>> START

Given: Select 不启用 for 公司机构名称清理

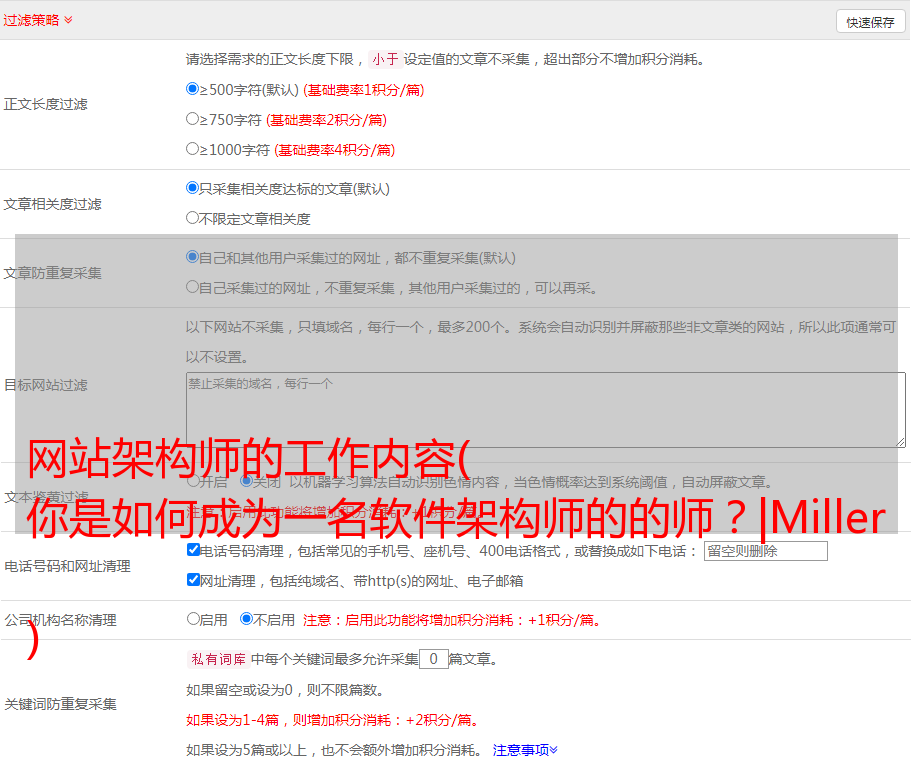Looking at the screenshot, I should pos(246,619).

>> END
>> START

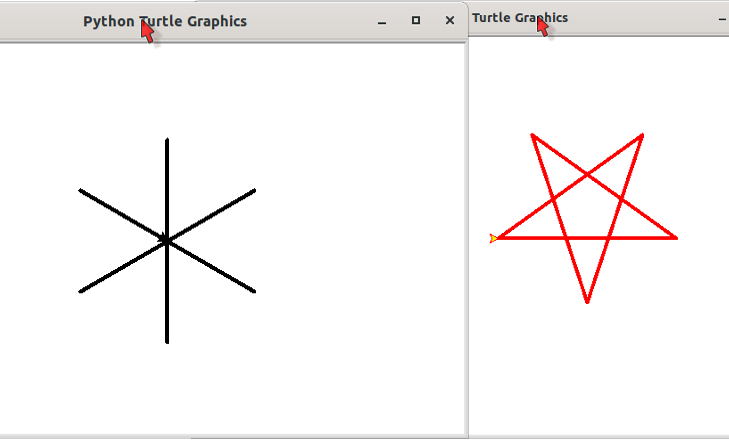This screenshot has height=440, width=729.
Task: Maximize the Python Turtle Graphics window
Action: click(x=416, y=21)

>> END

→ **WHAT YOU NEED TO DO**: Please extract the rows from the line with "This screenshot has height=440, width=729." up to and including the line with "Action: click(x=416, y=21)", repeating them verbatim and leaving out the pictures.

→ **FINAL RESULT**:
This screenshot has height=440, width=729.
Task: Maximize the Python Turtle Graphics window
Action: click(x=416, y=21)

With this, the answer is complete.